Rita Sallam, research vice president at Gartner, recently noted that "Data preparation is one of most difficult and time-consuming challenges facing business users of BI and data discovery tools, as well as advanced analytics platforms." Eliminating the need for expensive ETL developers to prepare the data sets was Breakthrough Number One. Equally important, though, was removing the dependency on BI developers to model the visualization and reporting layer based on business user feedback about what they wanted to see. Two traditional bottlenecks were removed at once, creating a seemingly ideal BI and data discovery experience.
But not quite.
Organizations soon began to question the reliability of the insight these tools provided because end users could access and manipulate their own data -- sometimes from unreliable sources. "As a result of the limited governance of self-service BI implementations, we see few examples of those that are materially successful -- other than in satisfying end-user urges for data access," according to Doug Laney, research vice president at Gartner. This is a strong statement and many business end users who are productively leveraging these tools will surely disagree. Doug is right: most deployments ultimately are not successful.
Data governance is not a "nice to have" -- it is a "must have." Whether a business is guaranteeing regulatory compliance, fraud prevention, security breaches, privacy, or just old-fashioned authenticity of the data, companies have to insist that the BI tools provide at least a minimal amount of governance. Tracing the data lineage back to the source and creating logs of how the data was manipulated or transformed is a basic requirement, yet very few tools perform that function. Data preparation is always someone else's business. In businesses that have a fully managed data warehouse, this isn't a big deal until they try to join that high-quality data with lower-quality data. Gartner refers to "smart data preparation" as the solution and it will be in effect in 2017.
I believe that self-service BI tools must be able to handle their own data preparation and provide basic data governance today, not two years from now. In regulated and unregulated businesses our tolerance for bad data is decreasing at a rapid rate. I recently visited with one of my customers, a very large healthcare insurance company with a very reliable and scalable mainframe environment for transactional processing and a well-managed EDW for business reporting. While these systems are secure and responsible, the business analysts were still using desktop tools and spreadsheets, making the true security and reliability of the data unknown.

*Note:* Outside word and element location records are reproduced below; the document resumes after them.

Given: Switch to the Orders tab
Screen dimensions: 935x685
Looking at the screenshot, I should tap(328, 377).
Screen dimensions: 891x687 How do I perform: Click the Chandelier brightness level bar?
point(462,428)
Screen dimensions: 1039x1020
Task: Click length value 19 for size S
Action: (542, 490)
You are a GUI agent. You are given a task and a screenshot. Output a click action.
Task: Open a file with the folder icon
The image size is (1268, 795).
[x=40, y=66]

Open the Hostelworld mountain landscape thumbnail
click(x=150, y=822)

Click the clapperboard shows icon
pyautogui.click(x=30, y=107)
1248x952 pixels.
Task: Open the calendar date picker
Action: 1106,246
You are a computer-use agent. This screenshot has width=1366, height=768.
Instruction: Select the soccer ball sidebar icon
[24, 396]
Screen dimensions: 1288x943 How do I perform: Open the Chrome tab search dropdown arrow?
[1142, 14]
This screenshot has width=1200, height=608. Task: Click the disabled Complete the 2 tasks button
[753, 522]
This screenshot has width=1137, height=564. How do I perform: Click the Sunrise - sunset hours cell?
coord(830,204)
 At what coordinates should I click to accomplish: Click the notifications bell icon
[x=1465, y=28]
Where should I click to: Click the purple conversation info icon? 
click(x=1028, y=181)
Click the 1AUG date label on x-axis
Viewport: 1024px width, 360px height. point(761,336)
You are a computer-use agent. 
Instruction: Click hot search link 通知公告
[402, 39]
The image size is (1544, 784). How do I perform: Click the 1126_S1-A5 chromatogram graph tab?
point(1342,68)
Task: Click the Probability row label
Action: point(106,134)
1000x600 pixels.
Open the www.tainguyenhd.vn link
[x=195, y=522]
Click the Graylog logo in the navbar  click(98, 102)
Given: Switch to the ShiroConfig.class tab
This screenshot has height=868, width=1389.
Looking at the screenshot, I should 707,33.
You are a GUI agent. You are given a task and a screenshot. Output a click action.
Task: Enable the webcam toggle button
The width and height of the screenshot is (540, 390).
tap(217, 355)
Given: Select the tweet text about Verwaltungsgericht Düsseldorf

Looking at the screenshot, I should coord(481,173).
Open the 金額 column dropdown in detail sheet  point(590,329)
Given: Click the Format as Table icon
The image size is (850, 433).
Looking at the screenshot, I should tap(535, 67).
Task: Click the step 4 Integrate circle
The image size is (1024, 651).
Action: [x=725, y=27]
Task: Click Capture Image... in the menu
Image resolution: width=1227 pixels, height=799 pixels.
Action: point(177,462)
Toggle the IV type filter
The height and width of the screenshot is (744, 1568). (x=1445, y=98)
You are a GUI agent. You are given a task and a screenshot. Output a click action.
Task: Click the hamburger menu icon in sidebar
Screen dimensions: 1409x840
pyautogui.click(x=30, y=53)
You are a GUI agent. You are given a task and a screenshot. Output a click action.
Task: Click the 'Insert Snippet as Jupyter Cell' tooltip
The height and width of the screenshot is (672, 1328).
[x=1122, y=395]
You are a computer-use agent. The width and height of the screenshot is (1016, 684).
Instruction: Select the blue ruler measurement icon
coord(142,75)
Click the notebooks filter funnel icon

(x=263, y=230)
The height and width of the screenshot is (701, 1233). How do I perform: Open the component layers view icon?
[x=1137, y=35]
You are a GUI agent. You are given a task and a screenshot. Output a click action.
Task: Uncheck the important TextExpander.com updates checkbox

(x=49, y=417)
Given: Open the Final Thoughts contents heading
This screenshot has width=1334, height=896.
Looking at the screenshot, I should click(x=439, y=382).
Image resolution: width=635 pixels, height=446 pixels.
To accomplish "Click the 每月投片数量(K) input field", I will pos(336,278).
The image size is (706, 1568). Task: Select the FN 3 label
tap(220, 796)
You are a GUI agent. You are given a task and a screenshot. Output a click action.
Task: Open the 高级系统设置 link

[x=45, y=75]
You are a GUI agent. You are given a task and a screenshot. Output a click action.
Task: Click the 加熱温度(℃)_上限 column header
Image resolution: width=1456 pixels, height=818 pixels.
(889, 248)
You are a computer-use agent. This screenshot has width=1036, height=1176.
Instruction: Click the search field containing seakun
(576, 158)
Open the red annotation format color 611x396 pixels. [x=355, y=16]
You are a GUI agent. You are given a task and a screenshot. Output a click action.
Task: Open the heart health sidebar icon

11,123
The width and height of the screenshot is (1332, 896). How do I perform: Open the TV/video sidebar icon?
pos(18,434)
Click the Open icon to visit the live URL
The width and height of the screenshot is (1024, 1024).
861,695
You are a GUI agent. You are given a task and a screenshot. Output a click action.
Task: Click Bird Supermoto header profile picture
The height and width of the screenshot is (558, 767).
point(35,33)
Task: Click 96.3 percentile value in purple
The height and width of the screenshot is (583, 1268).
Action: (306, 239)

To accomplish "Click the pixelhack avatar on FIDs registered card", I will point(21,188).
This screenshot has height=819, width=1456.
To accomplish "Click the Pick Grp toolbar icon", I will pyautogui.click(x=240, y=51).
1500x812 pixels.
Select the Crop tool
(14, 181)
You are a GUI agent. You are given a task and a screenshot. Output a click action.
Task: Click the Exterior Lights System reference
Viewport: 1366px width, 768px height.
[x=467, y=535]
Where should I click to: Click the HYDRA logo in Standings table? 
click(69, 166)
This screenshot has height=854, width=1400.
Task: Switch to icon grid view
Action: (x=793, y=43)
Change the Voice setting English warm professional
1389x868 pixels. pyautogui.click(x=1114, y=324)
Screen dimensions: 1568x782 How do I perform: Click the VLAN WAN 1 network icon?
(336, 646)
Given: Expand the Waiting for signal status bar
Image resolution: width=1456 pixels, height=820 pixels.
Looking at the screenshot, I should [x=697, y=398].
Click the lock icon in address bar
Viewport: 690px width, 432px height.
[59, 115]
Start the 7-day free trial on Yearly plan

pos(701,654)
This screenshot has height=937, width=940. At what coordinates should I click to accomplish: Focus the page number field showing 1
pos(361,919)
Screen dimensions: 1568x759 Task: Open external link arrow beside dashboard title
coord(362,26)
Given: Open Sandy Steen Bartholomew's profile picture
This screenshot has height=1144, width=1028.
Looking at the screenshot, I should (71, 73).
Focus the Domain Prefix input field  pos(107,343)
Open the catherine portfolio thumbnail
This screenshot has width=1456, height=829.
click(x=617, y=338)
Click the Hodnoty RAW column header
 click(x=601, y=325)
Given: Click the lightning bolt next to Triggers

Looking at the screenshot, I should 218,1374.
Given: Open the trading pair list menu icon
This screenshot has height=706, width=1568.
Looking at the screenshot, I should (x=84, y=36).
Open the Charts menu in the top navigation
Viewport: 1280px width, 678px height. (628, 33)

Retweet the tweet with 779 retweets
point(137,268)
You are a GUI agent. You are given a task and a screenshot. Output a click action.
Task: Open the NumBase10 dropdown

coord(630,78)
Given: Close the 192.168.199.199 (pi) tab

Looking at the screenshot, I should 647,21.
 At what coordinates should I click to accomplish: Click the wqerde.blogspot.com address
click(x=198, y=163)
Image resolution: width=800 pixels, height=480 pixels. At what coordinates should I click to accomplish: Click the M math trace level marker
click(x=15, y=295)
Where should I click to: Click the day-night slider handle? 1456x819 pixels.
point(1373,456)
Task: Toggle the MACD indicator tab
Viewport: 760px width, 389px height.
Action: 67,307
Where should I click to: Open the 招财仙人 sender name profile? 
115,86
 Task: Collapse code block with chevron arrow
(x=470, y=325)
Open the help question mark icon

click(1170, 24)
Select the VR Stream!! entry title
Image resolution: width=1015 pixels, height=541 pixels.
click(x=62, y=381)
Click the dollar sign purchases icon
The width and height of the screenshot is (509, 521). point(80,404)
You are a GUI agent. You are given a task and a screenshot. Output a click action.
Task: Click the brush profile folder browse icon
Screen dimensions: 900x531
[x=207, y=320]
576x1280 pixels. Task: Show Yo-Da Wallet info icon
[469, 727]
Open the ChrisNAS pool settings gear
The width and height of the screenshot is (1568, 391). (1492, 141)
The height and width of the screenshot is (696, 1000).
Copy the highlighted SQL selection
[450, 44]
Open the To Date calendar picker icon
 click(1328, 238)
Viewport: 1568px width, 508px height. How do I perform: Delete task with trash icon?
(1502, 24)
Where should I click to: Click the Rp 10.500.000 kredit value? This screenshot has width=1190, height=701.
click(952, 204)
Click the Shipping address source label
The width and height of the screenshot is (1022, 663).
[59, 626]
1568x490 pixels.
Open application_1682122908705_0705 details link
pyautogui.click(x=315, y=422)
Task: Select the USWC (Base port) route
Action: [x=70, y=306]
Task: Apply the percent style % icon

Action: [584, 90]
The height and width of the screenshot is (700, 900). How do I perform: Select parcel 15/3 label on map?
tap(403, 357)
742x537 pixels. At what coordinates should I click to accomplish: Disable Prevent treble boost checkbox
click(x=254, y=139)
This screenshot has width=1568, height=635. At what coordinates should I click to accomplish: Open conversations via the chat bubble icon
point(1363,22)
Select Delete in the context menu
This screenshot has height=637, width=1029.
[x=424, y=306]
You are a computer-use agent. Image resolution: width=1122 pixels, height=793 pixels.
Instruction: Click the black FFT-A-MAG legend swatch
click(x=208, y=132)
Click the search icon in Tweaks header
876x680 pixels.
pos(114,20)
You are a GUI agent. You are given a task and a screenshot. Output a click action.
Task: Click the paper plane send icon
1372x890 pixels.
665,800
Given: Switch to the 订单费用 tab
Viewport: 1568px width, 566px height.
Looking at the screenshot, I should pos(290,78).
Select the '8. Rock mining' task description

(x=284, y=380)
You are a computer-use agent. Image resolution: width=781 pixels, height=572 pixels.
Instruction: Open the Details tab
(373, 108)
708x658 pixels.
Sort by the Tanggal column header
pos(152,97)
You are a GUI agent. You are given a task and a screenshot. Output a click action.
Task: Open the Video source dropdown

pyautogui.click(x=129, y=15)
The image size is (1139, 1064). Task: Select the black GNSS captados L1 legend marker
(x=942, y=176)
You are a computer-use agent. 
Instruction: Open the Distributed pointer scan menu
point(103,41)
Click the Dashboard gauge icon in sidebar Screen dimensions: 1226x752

Organizations can quickly become vulnerable to chaos and a lack of accountability when they dismiss the data governance recommended by the IT organization (and the compliance analysts they usually employ) -- all in the name of self-service and agility. The pendulum has swung away from IT governance and toward self-service data analysis and agility. Because it is not swinging back any time soon to a controlled locked-down environment with policies and procedures, I see no other option than to provide data preparation and data governance within the self-service BI tools.
Smart, self-service, data preparation and agile data visualization belong together, provided by the same vendor. A data governance solution promised through the integration of two or three software vendors is a significant risk. APIs change, companies are acquired, and vendors get tired of working with each other. If your organization demands the agility of self-service BI and data discovery, don't inherit big risks by abandoning data governance. Look for a solution that offers the right amount of both.